# how would you make *this* cut?



## mzimmers (Sep 6, 2007)

I've asked a lot of these "how would you" questions here, and LJ has yet to fail me.

This time I want to create the cut in the end of a 2×4 so that I can insert another 2×4 into the end of it. Since I can't draw a picture, I'll describe what wood is to be removed: a 1.5×1.5×3.5 bar from the middle of an end. The wood being cut is going to be stood on end, and support a long crosspiece running through the slots that I'm trying to figure out how to do.

These slots don't have to be perfect, but I'd like a reasonably tight fit. I though of running the work end-ways into my table saw to get the sides of the cut, but I'm kind of at a loss at how to finish the bottom of the channel.

The wood is PTF, if that makes any difference.

Thanks, guys, as always.


----------



## derosa (Aug 21, 2010)

Best bet is a band saw if you have one, Mark off the area to be removed and make a series of cuts then chop out the waste with a chisel. Other wise a jig saw might be better doing the same as above. Move slow on the two side cuts to make sure the blade doesn't wander outside your lines. Table saw isn't that great for what you want to do unless the board is short and you have a tenon jig to hold the board steady.


----------



## RogerInColorado (Jan 18, 2013)

I'd use a handsaw if you don't have or can't borrow a band saw. The probability of getting a straight cut with a jigsaw on a 1.5 thick board is pretty remote. I'd call what you are trying to do a bridle joint. Not precisely, but close enough to get the point across.


----------



## Buckethead (Apr 14, 2013)

Just go right for the chisels. This also helps up the points on your man card.


----------



## Dark_Lightning (Nov 20, 2009)

I have one of these that makes short work of these kind of joints, and it's really quiet. It'll make your cuts in short order and is easy to control. Though you may want to use a glove on the off hand, in case of a skip. This baby is sharp. The rest is chisel work.
http://www.rockler.com/takuma-240mm-ryoba-saw


----------



## mzimmers (Sep 6, 2007)

Thanks for the suggestions, guys. I kind of figured there'd be some chiseling in this project, but I was hoping for a miracle answer.

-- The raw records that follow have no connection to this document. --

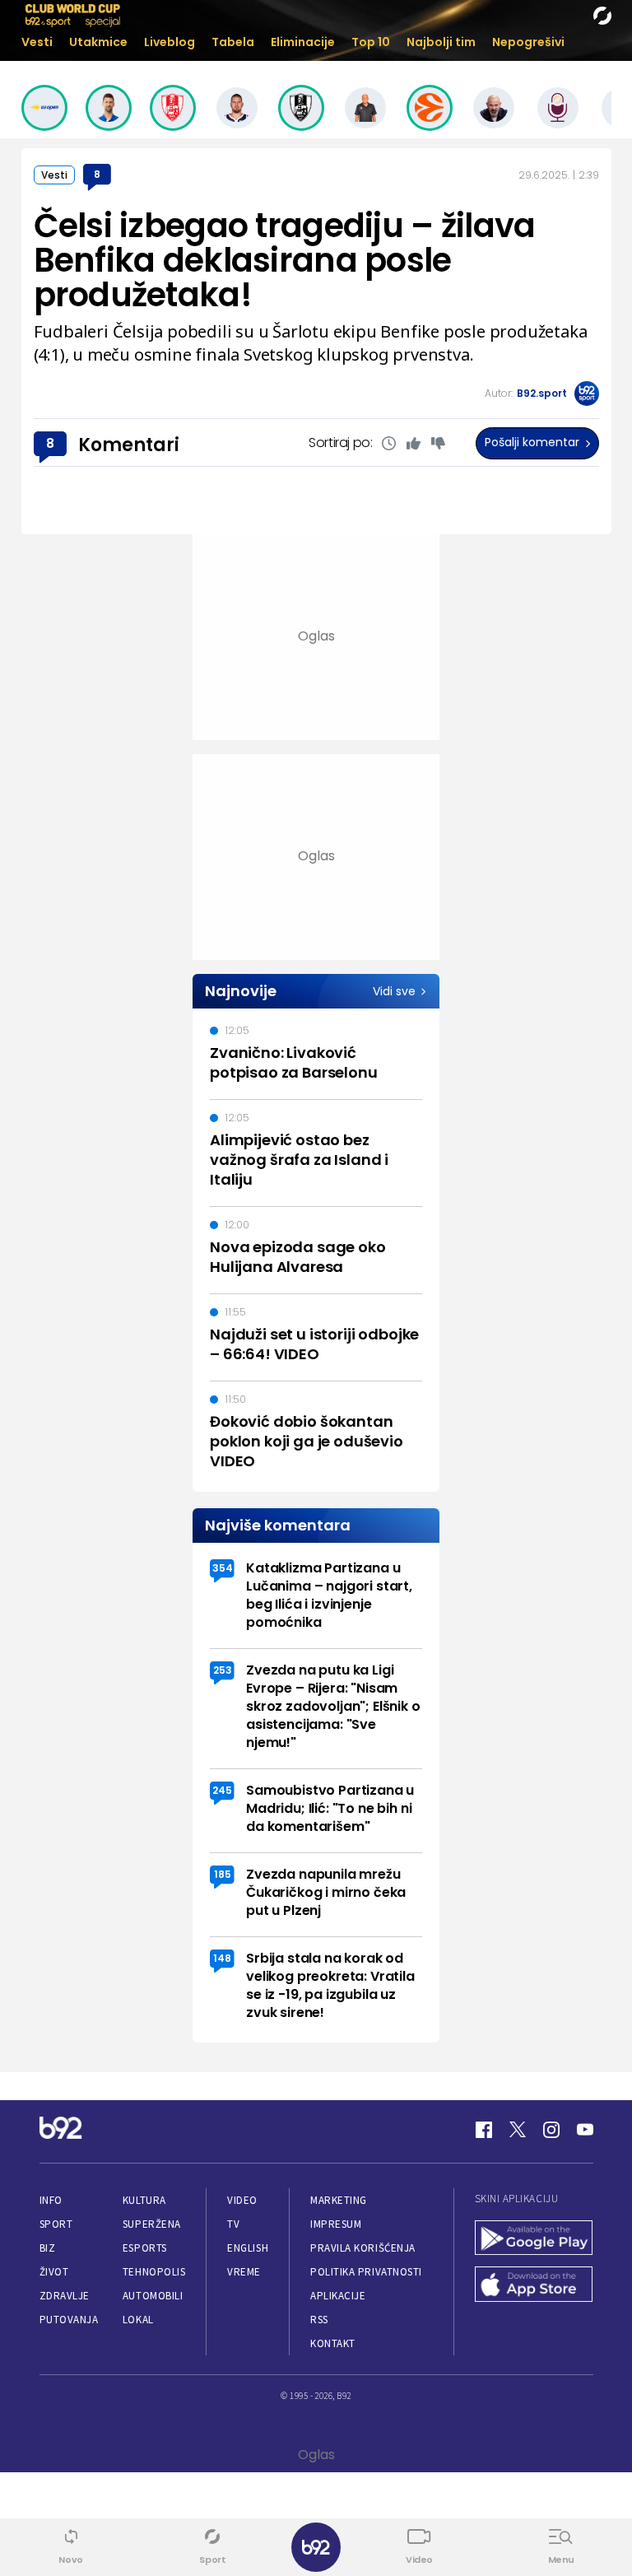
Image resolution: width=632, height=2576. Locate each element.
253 (222, 1670)
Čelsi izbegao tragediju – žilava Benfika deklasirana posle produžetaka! (285, 260)
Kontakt (333, 2343)
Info (51, 2200)
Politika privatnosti (366, 2272)
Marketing (338, 2200)
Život (54, 2272)
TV (233, 2224)
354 (222, 1568)
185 (222, 1874)
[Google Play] (534, 2239)
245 (222, 1790)
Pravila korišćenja (363, 2248)
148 (222, 1958)
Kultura (144, 2200)
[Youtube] (585, 2130)
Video (242, 2200)
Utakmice (98, 42)
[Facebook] (484, 2130)
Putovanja (69, 2320)
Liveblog (169, 42)
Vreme (244, 2272)
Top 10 (370, 42)
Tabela (232, 42)
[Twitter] (517, 2130)
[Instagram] (551, 2130)
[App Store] (534, 2285)
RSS (319, 2320)
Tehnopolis (154, 2272)
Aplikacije (337, 2296)
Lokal (138, 2320)
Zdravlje (65, 2296)
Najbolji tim (441, 42)
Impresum (335, 2224)
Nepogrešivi (528, 42)
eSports (145, 2248)
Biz (48, 2248)
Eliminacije (303, 42)
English (247, 2248)
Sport (56, 2224)
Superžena (152, 2224)
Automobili (153, 2296)
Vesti (37, 42)
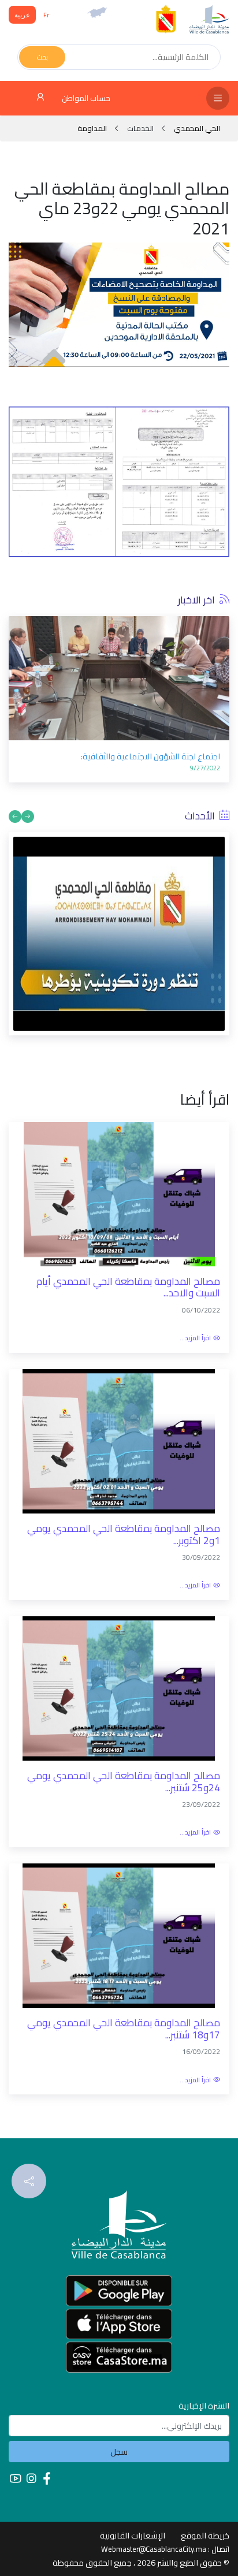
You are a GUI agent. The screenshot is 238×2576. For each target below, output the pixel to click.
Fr (46, 14)
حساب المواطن (85, 98)
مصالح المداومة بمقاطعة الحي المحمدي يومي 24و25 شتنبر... (123, 1782)
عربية (22, 14)
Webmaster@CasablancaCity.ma (153, 2549)
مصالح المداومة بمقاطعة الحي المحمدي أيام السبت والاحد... (128, 1287)
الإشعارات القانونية (132, 2535)
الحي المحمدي (196, 128)
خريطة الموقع (205, 2535)
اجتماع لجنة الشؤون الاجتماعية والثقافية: (150, 756)
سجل (119, 2451)
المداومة (92, 128)
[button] (17, 688)
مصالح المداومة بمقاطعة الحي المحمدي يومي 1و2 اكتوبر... (123, 1534)
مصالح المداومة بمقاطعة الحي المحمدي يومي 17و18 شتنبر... (123, 2029)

Of course, I could buy a bandsaw, but it's Sunday and I'm not sure what Lowe's has to offer (they're the only game in town).


----------



## Buckethead (Apr 14, 2013)

Embrace the chisels. "Use the Force, zimmers."


----------



## mzimmers (Sep 6, 2007)

Hahaha…my chisel "set" is pretty embarrassing; maybe that's what I should invest in.

How does PTF react to being chiseled, anyway?


----------



## Buckethead (Apr 14, 2013)

I'm not sure what PTF is. Is that pressure treated fir?
Just use the circular saw to cut out as much material as possible, then finish with the chisels. It will take less time than driving to lowes.


----------



## Buckethead (Apr 14, 2013)

But having a sharp chisel would make a far easier job of it. High dollar chisels are not required.

Oh… And if it's wood, it'll chisel. Some woods are harder than others, but it sounds like you actually have a fairly easy task.

If you have an old abused chisel that is dull, and a grinder, you could make do for sharpening there. But just go slow as to not overheat the steel. Don't turn it blue.


----------